Washington, Nov 1 (ANI): In American coots egg size matters when it comes to survival of the offspring, says a new study.
The study was conducted over two breeding seasons on small wetlands in the prairie-parkland region south of Minnedosa, Manitoba, Canada.
Researchers Wendy Reed and Mark Clark at North Dakota State University, Fargo, and Carol Vleck at Iowa State University, Ames, found that female American coots favour their largest offspring, even before they hatch.
In the study, they placed newly hatched chicks in foster nests. Their findings showed that chicks from a female's largest eggs survived better than their smaller genetic siblings.
This was true even though siblings were not raised together, nor raised by their genetic parents.
Egg size and other maternal investments vary even more among different mothers, but that did not matter for survival of the offspring.

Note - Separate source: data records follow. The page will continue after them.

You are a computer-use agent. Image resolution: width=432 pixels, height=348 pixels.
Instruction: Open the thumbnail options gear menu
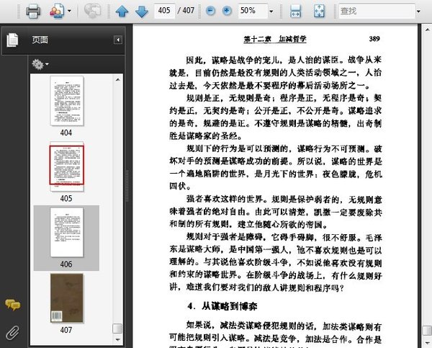[40, 64]
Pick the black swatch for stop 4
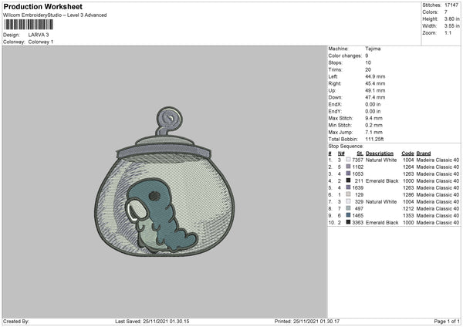This screenshot has height=327, width=463. point(348,180)
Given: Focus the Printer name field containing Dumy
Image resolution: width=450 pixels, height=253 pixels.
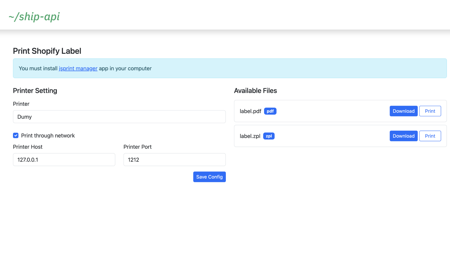Looking at the screenshot, I should (119, 117).
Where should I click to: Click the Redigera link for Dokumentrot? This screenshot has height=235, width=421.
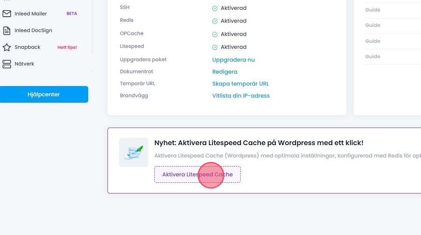point(225,72)
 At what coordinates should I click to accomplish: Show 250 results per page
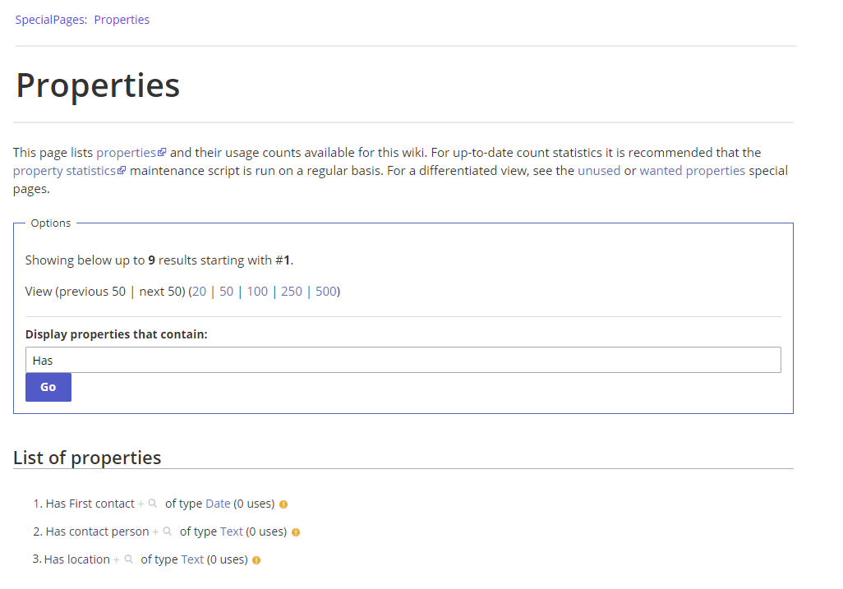pyautogui.click(x=292, y=291)
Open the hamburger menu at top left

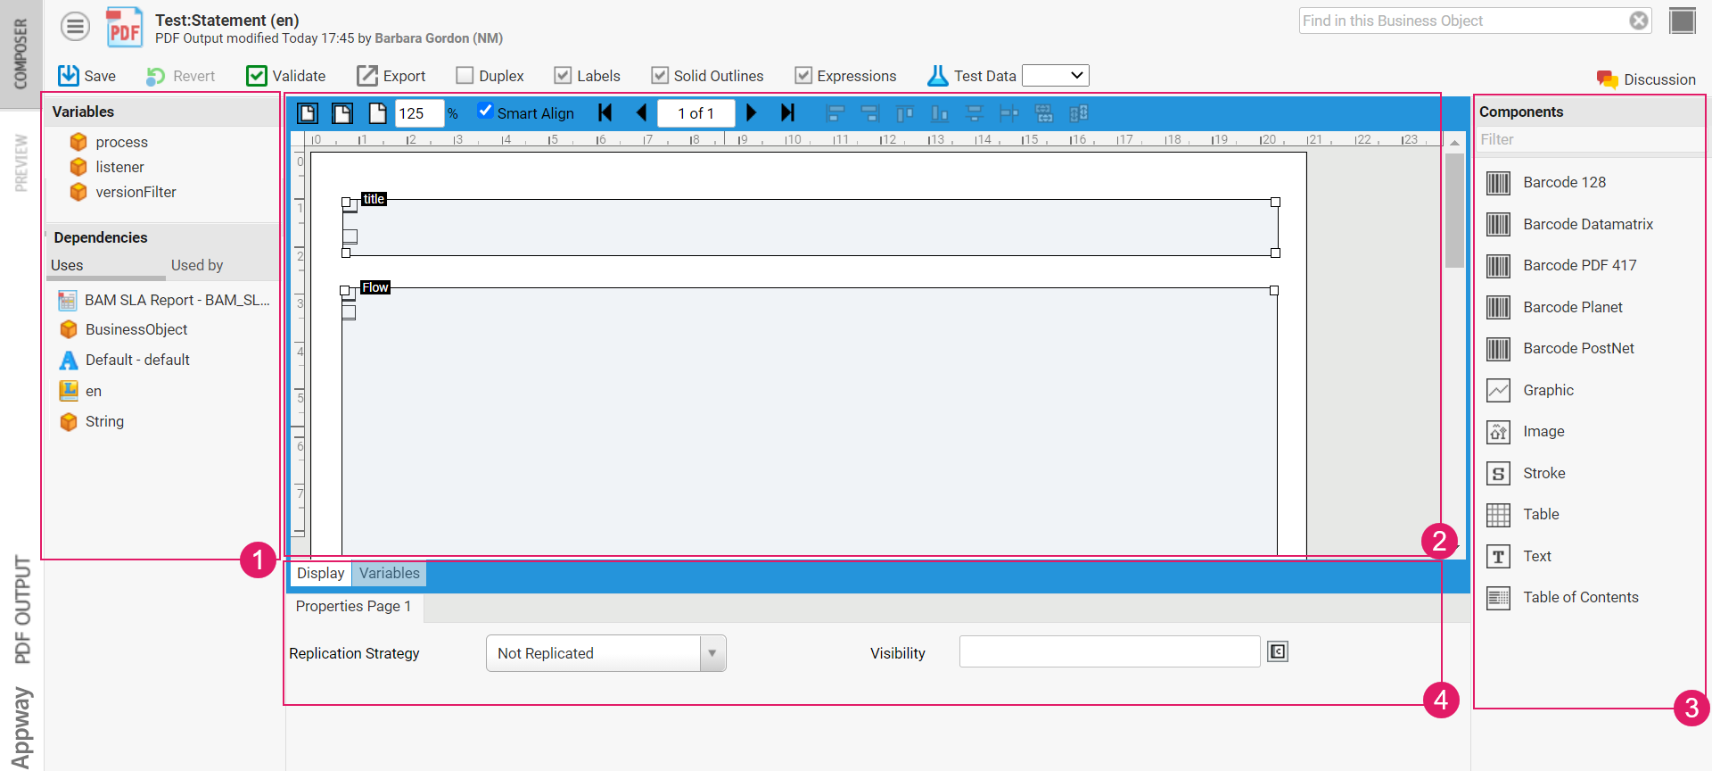[76, 27]
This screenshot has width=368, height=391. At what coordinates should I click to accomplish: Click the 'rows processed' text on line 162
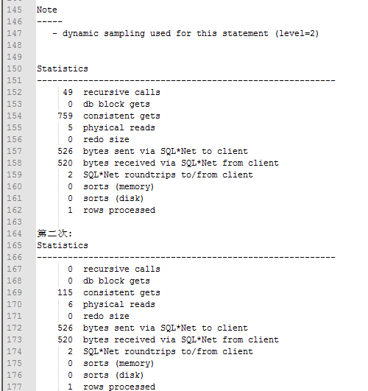click(119, 210)
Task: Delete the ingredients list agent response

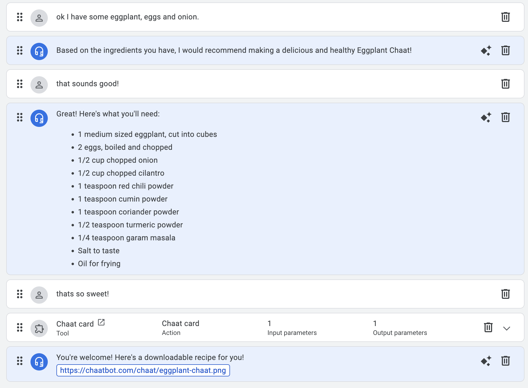Action: 505,117
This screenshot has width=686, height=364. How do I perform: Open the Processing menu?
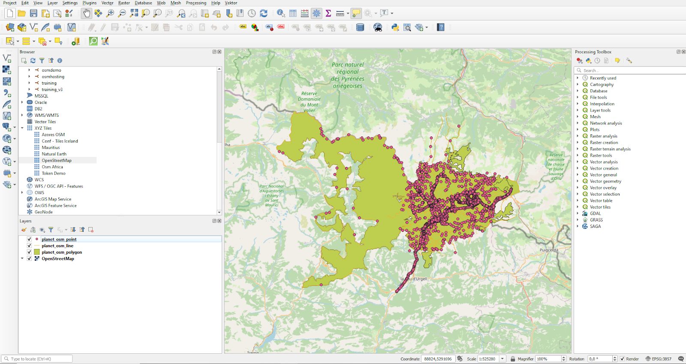[x=196, y=3]
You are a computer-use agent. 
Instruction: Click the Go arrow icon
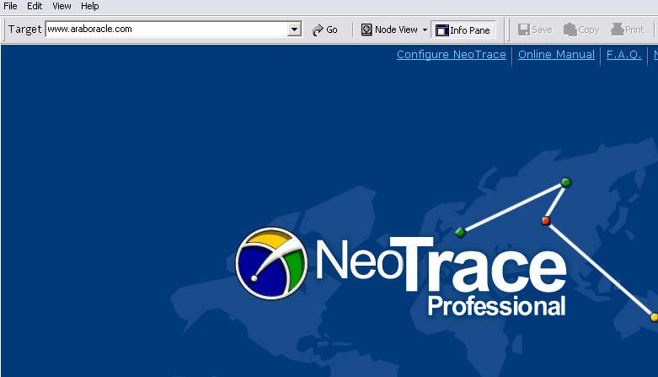click(x=318, y=30)
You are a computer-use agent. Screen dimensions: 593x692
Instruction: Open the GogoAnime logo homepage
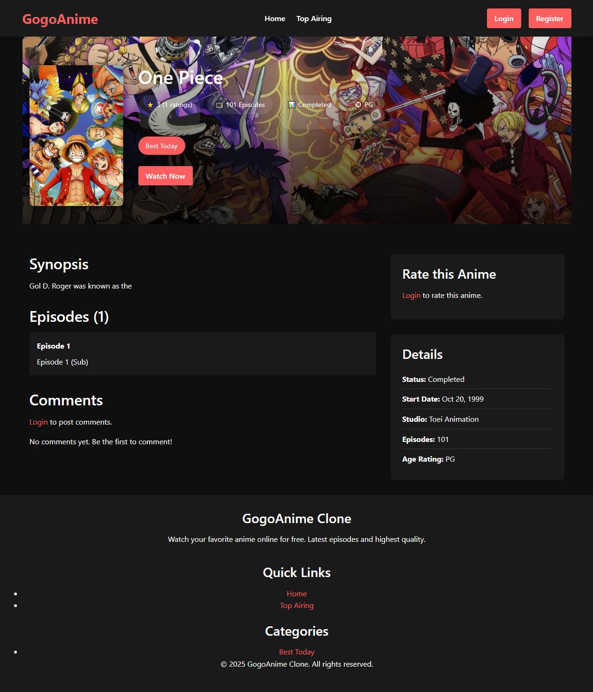pyautogui.click(x=60, y=19)
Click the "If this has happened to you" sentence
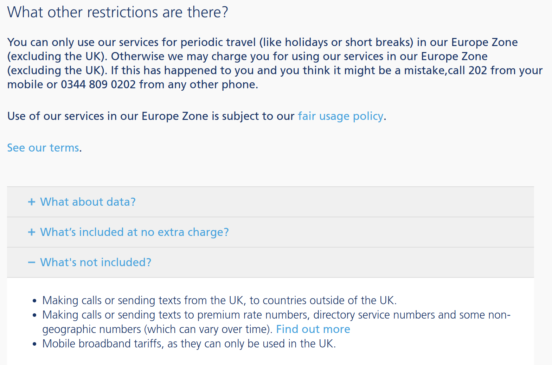The height and width of the screenshot is (365, 552). pos(275,77)
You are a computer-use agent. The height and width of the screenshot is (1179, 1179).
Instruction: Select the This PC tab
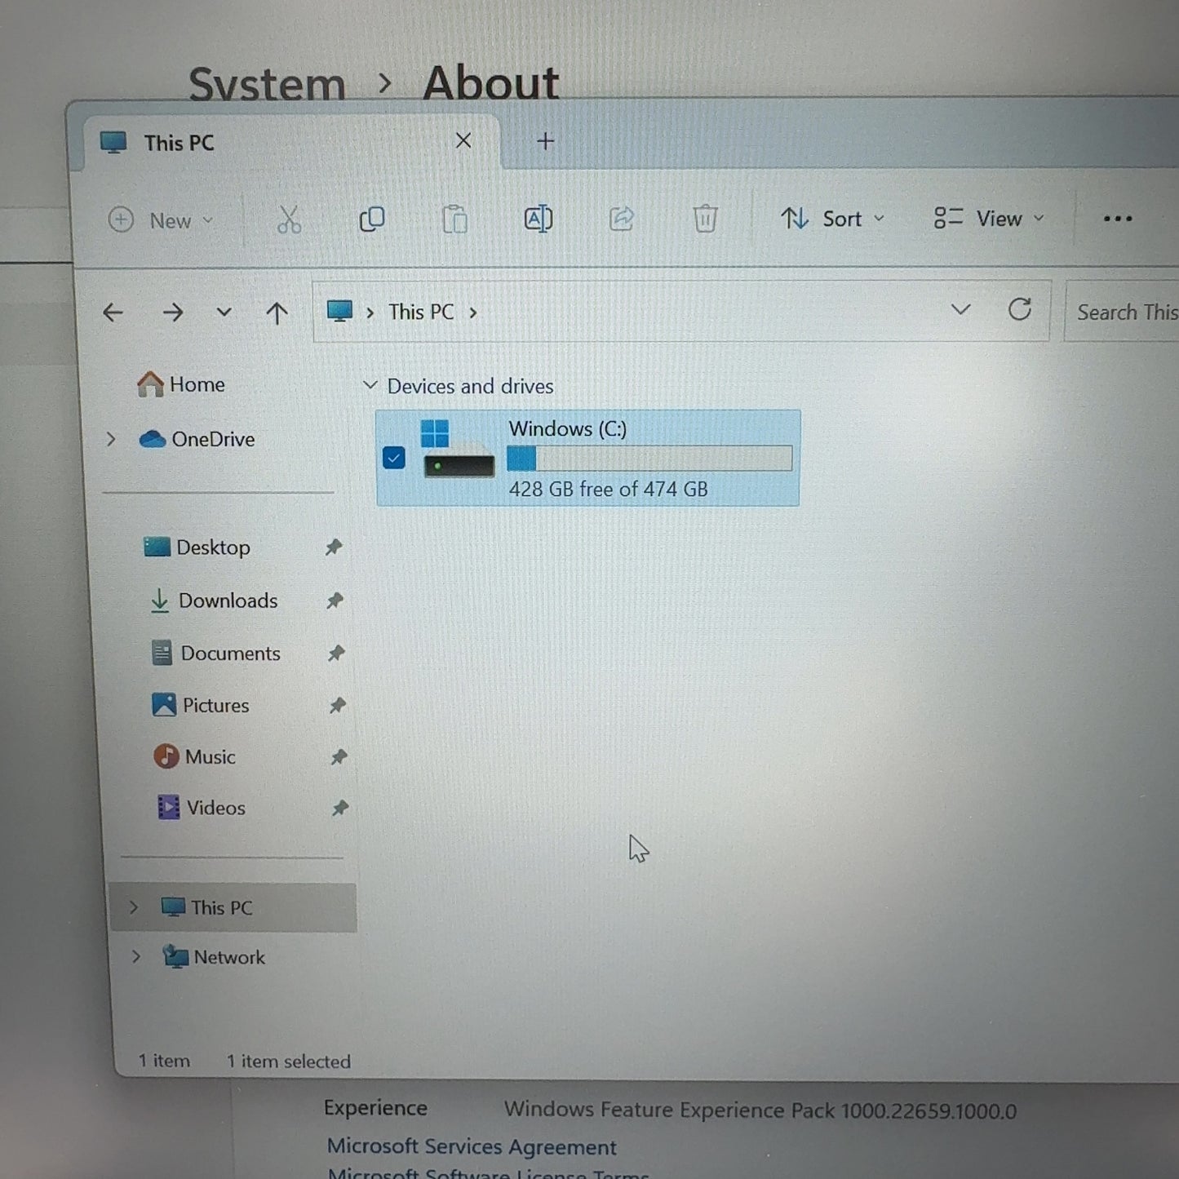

"What matters is that an offspring is the largest among its genetic siblings. It doesn't mean that bigger is always better, but it does mean that being bigger than your brothers and sisters is important for survival," Reed said.
Often called marsh hens or mud hens, the 16-inch long American coots are known for their territorial and noisy, cantankerous habits.
Females lay 5 to 16 eggs per clutch and movement of broods among ponds is rare, which facilitates monitoring the survival of the young.
The study has been reported in the November issue of The American Naturalist. (ANI)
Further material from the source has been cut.